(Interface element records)

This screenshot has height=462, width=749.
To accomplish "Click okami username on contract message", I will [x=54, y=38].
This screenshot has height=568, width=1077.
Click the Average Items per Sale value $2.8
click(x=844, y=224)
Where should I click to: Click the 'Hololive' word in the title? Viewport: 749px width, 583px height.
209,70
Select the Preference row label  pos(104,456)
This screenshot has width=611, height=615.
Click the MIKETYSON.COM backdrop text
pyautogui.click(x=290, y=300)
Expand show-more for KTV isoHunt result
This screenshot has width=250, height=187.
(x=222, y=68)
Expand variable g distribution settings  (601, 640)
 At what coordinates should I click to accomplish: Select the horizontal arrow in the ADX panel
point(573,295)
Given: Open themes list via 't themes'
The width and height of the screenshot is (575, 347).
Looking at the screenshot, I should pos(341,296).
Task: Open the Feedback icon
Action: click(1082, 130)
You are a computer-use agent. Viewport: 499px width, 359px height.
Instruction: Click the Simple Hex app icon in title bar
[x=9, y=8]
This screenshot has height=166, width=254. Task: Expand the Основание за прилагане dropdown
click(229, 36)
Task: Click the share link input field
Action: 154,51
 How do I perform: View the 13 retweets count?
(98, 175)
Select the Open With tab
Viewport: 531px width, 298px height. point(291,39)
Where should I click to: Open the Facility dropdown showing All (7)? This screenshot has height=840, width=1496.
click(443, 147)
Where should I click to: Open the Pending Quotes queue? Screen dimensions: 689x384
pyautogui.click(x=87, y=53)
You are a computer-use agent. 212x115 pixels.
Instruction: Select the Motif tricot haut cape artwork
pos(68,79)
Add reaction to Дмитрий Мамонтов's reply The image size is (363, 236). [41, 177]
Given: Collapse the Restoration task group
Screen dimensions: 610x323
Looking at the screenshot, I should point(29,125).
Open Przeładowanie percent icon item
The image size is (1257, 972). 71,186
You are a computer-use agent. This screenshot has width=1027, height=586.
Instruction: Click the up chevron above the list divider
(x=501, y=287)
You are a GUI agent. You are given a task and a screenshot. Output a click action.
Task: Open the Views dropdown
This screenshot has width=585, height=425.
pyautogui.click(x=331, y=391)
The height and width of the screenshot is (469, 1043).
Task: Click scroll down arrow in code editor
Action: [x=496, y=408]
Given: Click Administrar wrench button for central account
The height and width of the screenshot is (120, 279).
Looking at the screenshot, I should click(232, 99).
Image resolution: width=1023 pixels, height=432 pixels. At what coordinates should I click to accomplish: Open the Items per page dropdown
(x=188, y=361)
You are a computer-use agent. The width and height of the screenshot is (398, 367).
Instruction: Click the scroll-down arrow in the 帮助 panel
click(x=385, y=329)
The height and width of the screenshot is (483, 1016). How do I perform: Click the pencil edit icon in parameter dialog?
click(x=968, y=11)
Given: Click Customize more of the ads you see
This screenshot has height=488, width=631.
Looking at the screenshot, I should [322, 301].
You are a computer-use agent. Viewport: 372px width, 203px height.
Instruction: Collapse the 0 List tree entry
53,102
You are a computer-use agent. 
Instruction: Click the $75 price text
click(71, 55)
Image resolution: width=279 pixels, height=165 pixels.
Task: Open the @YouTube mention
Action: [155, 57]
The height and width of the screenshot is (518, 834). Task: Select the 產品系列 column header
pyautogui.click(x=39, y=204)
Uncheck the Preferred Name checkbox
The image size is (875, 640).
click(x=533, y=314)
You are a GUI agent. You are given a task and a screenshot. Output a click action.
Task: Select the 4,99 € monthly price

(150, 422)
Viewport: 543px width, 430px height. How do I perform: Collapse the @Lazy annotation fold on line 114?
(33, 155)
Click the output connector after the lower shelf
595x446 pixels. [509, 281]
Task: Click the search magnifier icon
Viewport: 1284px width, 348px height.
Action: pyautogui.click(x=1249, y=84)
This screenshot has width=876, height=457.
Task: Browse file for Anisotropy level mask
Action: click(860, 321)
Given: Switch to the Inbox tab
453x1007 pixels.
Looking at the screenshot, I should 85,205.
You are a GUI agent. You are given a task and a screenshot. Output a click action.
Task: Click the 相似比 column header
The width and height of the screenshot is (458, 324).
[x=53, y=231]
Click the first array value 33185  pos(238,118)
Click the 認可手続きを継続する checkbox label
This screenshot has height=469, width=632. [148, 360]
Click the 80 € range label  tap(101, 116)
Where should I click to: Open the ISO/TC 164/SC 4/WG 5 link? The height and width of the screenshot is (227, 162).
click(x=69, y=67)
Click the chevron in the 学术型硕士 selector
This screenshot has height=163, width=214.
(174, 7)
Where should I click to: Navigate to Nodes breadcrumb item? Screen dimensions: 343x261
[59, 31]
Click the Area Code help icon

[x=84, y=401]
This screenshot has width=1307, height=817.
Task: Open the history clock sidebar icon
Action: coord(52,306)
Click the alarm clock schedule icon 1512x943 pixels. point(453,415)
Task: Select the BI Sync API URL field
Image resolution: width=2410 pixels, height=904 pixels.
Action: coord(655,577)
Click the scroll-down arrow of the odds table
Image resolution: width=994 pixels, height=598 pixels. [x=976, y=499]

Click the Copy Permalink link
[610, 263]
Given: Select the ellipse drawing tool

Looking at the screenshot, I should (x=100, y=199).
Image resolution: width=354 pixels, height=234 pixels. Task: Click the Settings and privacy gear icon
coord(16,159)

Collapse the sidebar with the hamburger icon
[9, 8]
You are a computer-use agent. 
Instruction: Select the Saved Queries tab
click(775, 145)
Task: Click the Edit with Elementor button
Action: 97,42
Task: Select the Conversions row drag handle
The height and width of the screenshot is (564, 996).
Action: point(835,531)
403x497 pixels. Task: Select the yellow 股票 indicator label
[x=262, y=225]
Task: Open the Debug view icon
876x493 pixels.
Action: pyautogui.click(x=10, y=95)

- [PROMPT]
Retype the lines of the records above, starting at the line that contains "You are a computer-use agent. This" and ending at the line that contains "(x=501, y=287)", including both of those lines.

- [SOLUTION TO THE PROBLEM]
You are a computer-use agent. This screenshot has width=1027, height=586.
Instruction: Click the up chevron above the list divider
(x=501, y=287)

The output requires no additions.